• INSTRUCTIONS TO FOLLOW
Scan the following data for lines with "target" and state how many there are, as a number only.

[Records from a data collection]
*-*-*

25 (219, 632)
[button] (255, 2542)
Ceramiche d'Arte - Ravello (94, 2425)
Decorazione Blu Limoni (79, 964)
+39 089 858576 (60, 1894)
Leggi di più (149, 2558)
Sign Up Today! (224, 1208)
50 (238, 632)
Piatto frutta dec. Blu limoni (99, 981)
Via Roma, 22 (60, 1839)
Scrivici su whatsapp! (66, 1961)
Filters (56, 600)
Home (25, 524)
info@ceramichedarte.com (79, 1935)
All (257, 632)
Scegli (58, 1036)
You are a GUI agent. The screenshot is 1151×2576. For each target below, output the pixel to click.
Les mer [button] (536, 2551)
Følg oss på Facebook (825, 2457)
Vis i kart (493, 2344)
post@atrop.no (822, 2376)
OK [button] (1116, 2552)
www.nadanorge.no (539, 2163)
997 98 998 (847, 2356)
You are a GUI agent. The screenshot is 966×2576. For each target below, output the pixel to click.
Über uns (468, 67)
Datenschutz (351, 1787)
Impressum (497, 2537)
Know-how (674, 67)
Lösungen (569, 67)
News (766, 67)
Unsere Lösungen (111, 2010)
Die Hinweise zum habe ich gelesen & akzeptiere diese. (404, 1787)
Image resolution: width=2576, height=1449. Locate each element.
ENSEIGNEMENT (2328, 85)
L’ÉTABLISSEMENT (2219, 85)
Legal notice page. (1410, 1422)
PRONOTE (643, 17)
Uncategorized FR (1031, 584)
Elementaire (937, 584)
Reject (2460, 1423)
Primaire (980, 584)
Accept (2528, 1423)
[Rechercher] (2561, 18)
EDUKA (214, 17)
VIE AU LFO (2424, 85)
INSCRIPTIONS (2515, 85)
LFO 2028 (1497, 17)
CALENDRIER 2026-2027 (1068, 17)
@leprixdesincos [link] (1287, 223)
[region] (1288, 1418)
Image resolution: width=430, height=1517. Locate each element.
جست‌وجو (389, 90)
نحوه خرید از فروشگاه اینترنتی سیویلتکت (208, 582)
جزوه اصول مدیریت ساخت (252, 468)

*-*-*

• RESULT OF THE TASK
2